The Precarious Work and Future Careers (PWFC) project, funded by the British Academy and conducted by the Centre for Social Development in Africa at the University of Johannesburg in collaboration with the University of Glasgow and Tianjin University, sought to determine whether early precarious work experiences lead to longer-term careers, what types of work experiences offer greater benefits in terms of longer-term career stability and if there are any potential links between differing outcomes and each country’s economic, labour market, and social welfare policy environments.

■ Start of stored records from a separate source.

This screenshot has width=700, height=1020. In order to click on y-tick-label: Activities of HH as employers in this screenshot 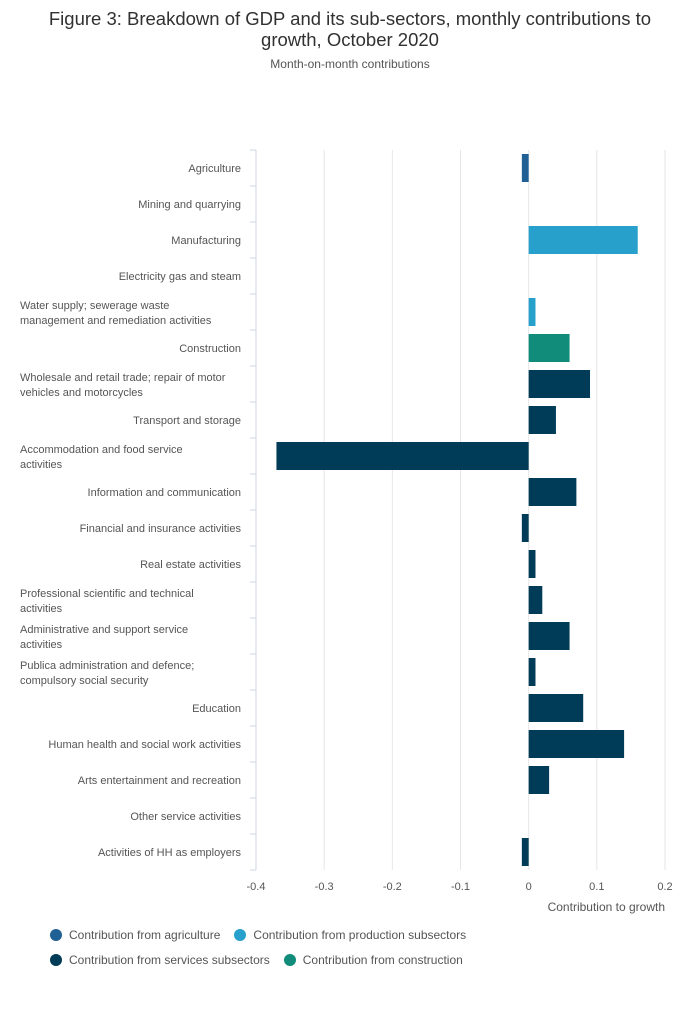, I will do `click(170, 853)`.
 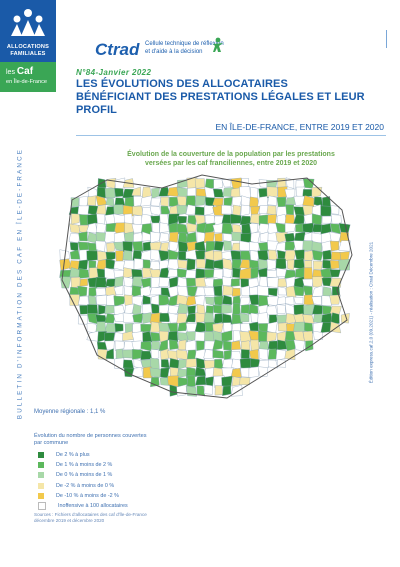 I want to click on caf-region-badge: les Caf en Île-de-France, so click(x=28, y=77).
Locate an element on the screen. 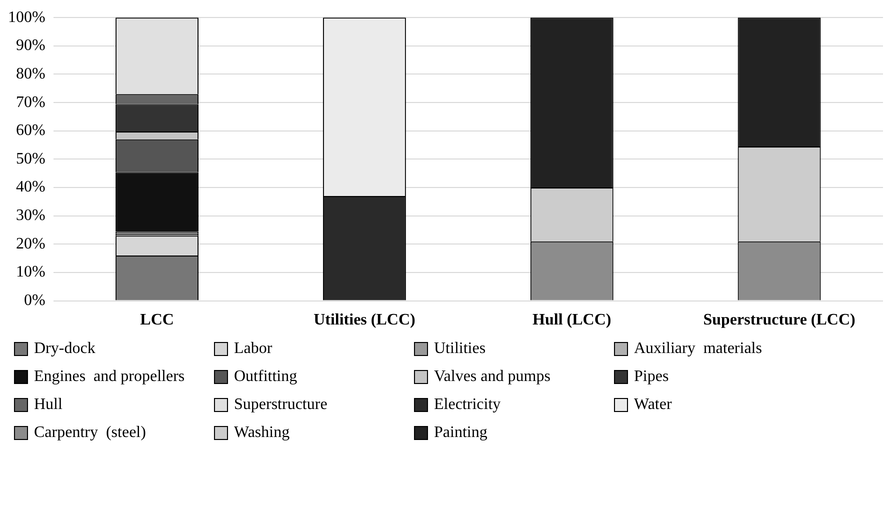  legend-label: Valves and pumps is located at coordinates (492, 377).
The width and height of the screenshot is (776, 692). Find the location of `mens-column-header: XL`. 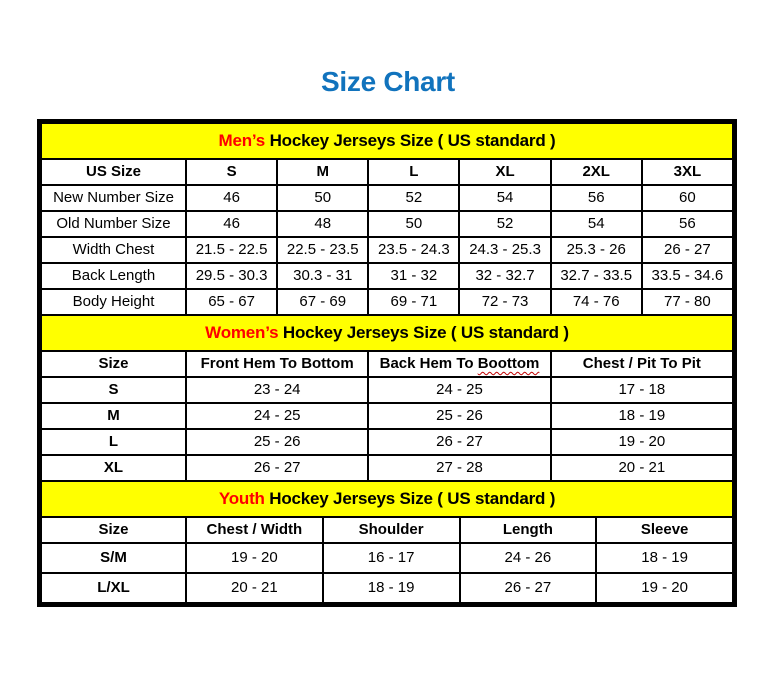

Dr Lesley Doyle (University of Glasgow) began the webinar by framing the PWFC project. The webinars’ purpose was to analyse the labour market trajectories of a sample of youth over time, using equivalent panel datasets and to assess whether assumptions that engagement in precarious work leads to later secure careers hold true. The webinar was based on work from the PWFC project. Lesley highlighted that the main aim of the project is to inform policy in the context of the post-Covid-19 recovery period and the growth of the gig economy.
Dr Geng Wang (Tianjin University) and Mr Zhonghan Wang (Zhejiang University) presented the China case study. Dr Wang explained that precarious work in the Chinese context could be attributed to global capitalism, while others felt that there is a long history of precarious work forms in China. Mr Zhonghan Wang showed that the majority (60.38%) of precarious workers are male, and about 70% reside in rural areas and about half of them have only completed middle school. Over 80% of precarious workers were working in the private sector. The income of these precarious workers did show an upward trend over time, however the difference in income between precarious workers and those in stable employment was also increasing indicating growing inequality in wages.
The China case study also showed that only 27% of precarious workers managed to move into stable employment over time.
Dr Wang ended off with the policy implications:
- There is very little social protection for precarious workers which has created a deeply segmented workforce.
- Employers of precarious workers don’t provide other incentives such as medical cover, housing etc.
- Employers also don’t invest in these workers and don’t value upskilling them as they are seen as short-term.
Viwe Dikoko, CSDA researcher, spoke about the findings from the South African case study. The findings showed that 88% of the sample are African and that 69% of the sample were engaged in precarious employment (in the first wave of data). The study showed that only 14% of people who were in precarious employment ever moved into stable work. 53% of the participants remained in precarious work and 31% moved into unemployment in the next wave. This shows that it is incredibly difficult for precarious workers to move into stable work over time.
The study looked at the factors associated with positive transitions.
Prof Lauren Graham discussed the implications of these findings:
- Once a person is in precarious employment, it is very difficult for them to transition out of it.
- Precarious workers are particularly vulnerable to unemployment.
- Education is key to providing pathways out of precarious work.
- Grants also play a role, and these gains should be leveraged for improved outcomes.
- We also need to think about the role and the responsibility of the private sector in creating decent work.
The webinar also featured Dr Yisu Zhou an Associate professor of education policy at the University of Macau as a discussant. He commented that the cross-national comparison aspect of the study makes the cases very interesting.